There were moments when he raved like a madman, beating with his fists against the cold stone wall, or casting himself in rabid fits of fury at the iron-sheathed door. At other moments he lay upon his bed in a stupor, scarcely seeming to breathe, trying in his mind to imagine that the end was passed, and that he lay in his coffin, still and voiceless, beneath a heavy weight of earth. When at length a glimmer of day struck the dark court without, and came with timid step even into his cell, he had no longer the mind either to fear or hope. A dull and merciful insensibility to thought prevailed.
It was half-past five precisely when the door of his cell was opened, and the monk, accompanied by three others similarly habited, re-entered the prison and bade “La Force” arise.
“Monsieur,” said the monk, “the hour has come. Have courage, then, and drink a cup of wine. Remember what a reputation you bear, and do not let them speak of you as other than the brave man I know you to be.”
“La Force” opened his eyes, for he was half asleep.
“Christ!” said he, “I dreamed that I was in the woods again.”
He was like a man walking in a sleep now; and he drank off the wine they offered him, protesting that he was ready to die; but no sooner were the words spoken, than he fell into an uncontrollable fit of sobbing, and, throwing himself upon his knees, he craved mercy of them. The four hooded men gave no sign that they heard him, but stood like messengers of death, silent and unmoved. Nor did they speak when they led him from the cell presently, and, coming out into the court, he beheld a towering scaffold with a masked executioner upon the steps of it, and other hooded men ready to assist in the last great act.
“La Force” had never thought that death could wear a shape so awful. The cold light of dawn, the silent, hooded figures, the gaunt black scaffold, struck his heart with a deadly and overwhelming fear. He gave one long-drawn cry of agony, and then fell fainting upon the stone floor.
But at the moment when he fell, a great shout of laughter went up in the court, and one of the monks, pulling aside his hood, exclaimed: “Haste to drive him to Gros Bois. The drug that was in the wine acts for three hours. Let him be quite alone when he awakes.”
“La Force” awoke when the church bells in the village of Gros Bois were proclaiming the Angelus. They had laid him in the heart of a solitary thicket, wherefrom, through a bower of the trees, he could espy a little pond shining like a silver mirror in the generous sunshine. But he was very weak when the spell of the drug passed, and he lay for long minutes content to feel the sweet morning air blowing upon his face, and to gaze up at the cloudless heaven above him.
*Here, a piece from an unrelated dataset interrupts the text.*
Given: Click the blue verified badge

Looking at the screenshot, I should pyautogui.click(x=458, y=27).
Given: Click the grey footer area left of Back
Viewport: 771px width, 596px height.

“Holy Virgin,” he said, “can it be that I live—that I have dreamed the things of the night! Is it I, 'La Force, who speaks, or do I hear voices in the grave? Oh, Heaven pity me, for I have suffered.”
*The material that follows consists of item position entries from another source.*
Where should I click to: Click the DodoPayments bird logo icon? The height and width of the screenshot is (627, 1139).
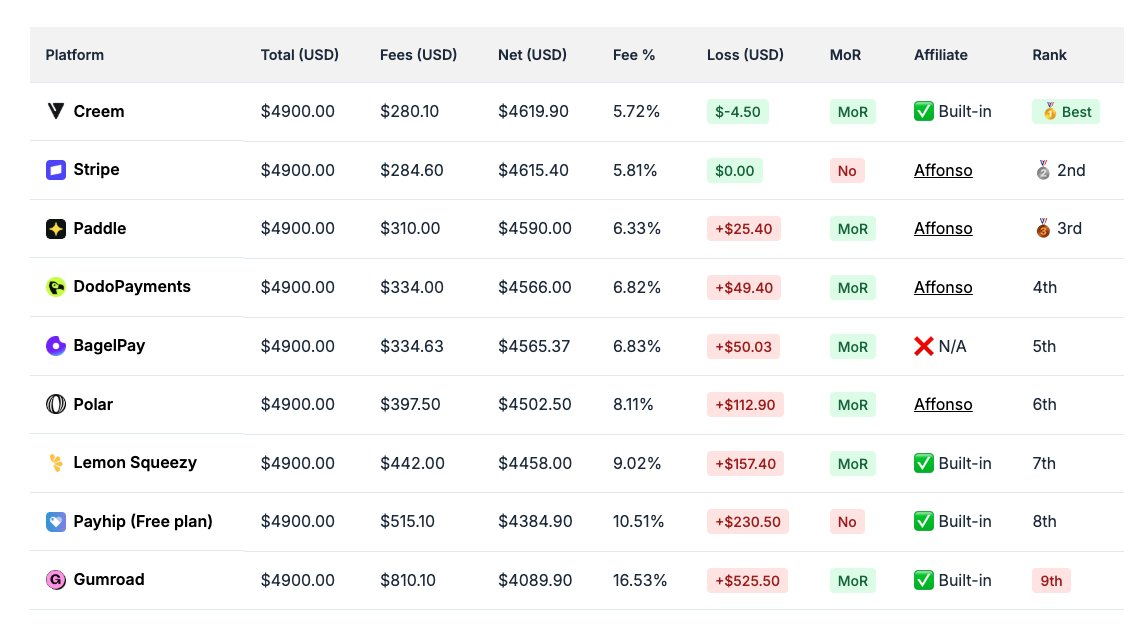55,287
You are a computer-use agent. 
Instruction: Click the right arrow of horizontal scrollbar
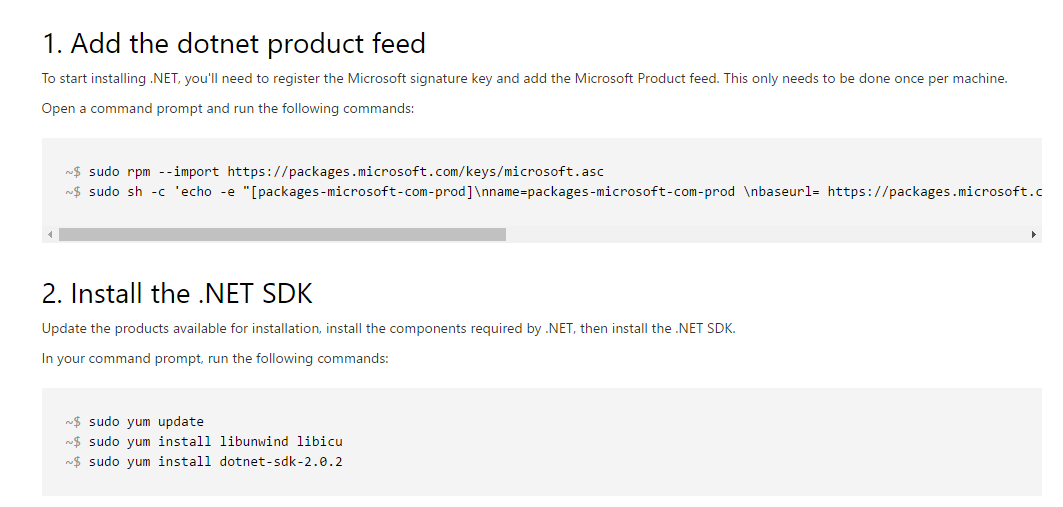pos(1033,234)
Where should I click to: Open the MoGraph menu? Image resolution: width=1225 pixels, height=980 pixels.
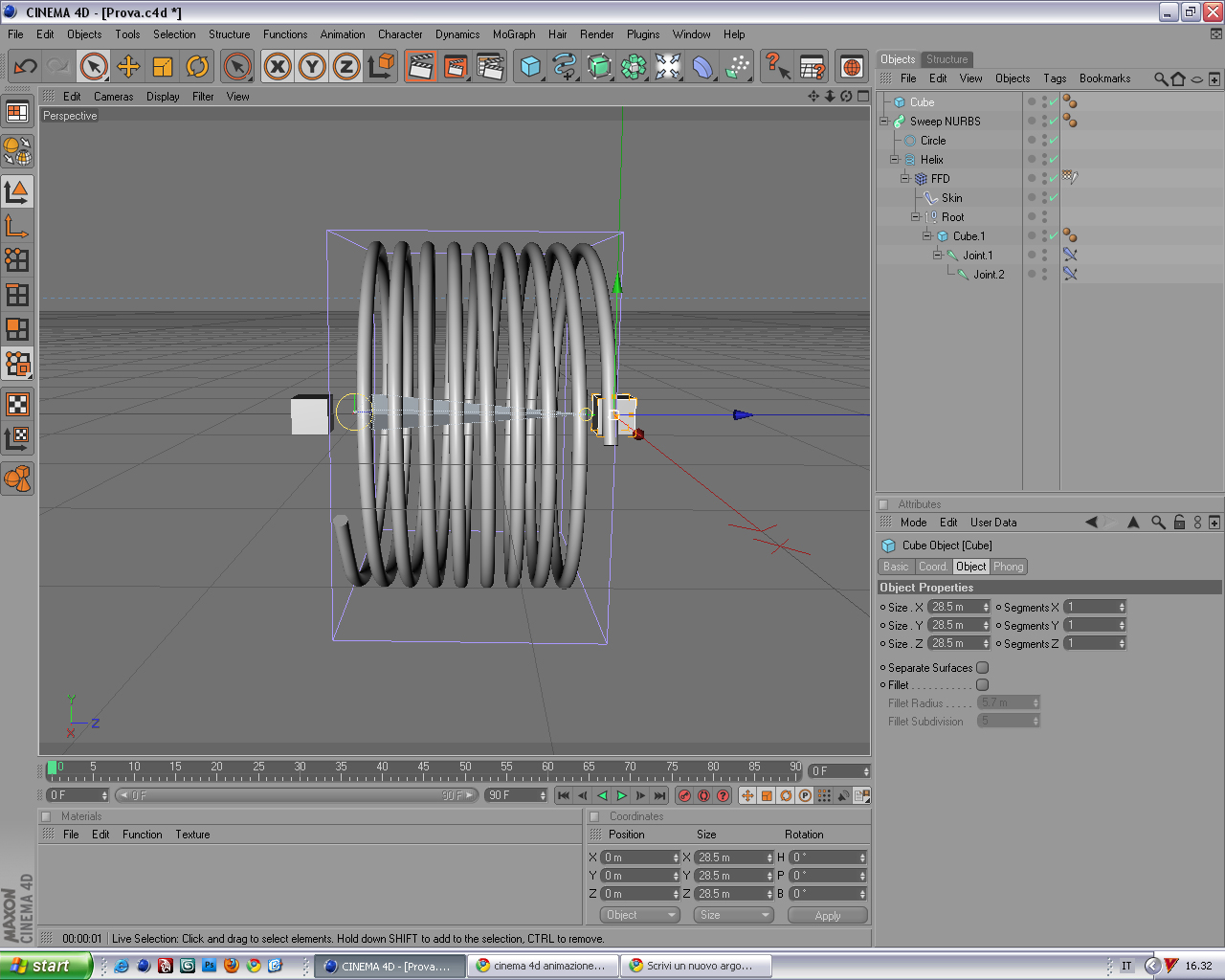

Slowly and with painful effort he dragged himself to the pond. A horse whinnied in a neighbouring brake as he went, and he knew that it was his own horse calling to him.
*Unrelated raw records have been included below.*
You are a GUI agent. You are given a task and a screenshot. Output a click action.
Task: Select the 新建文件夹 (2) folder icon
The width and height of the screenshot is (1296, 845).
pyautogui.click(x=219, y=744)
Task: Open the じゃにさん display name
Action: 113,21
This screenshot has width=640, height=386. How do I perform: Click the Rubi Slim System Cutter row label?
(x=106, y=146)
“Oh,” he said-, “how good it is to live—how good! Last night I died ten deaths, but to-day—to-day—”
He tried to collect his thoughts and to knit the story of this night together, but confused images played with his brain, and he could recall nothing. Once or twice the old fear came back to him. His heart quickened when he remembered the masked men and the heavy blows of those who had hewn out his scaffold. But this mood passed, and at length he crawled to the pond and began to lap up the water.
A tree shaded the place where he lay, and the water being clear and without a ripple, he beheld his own image reflected in it; and at this he started back from the bank, and his trembling hands clutched the grass convulsively.
“God!” he said, “she was right—she is a dangerous guest.”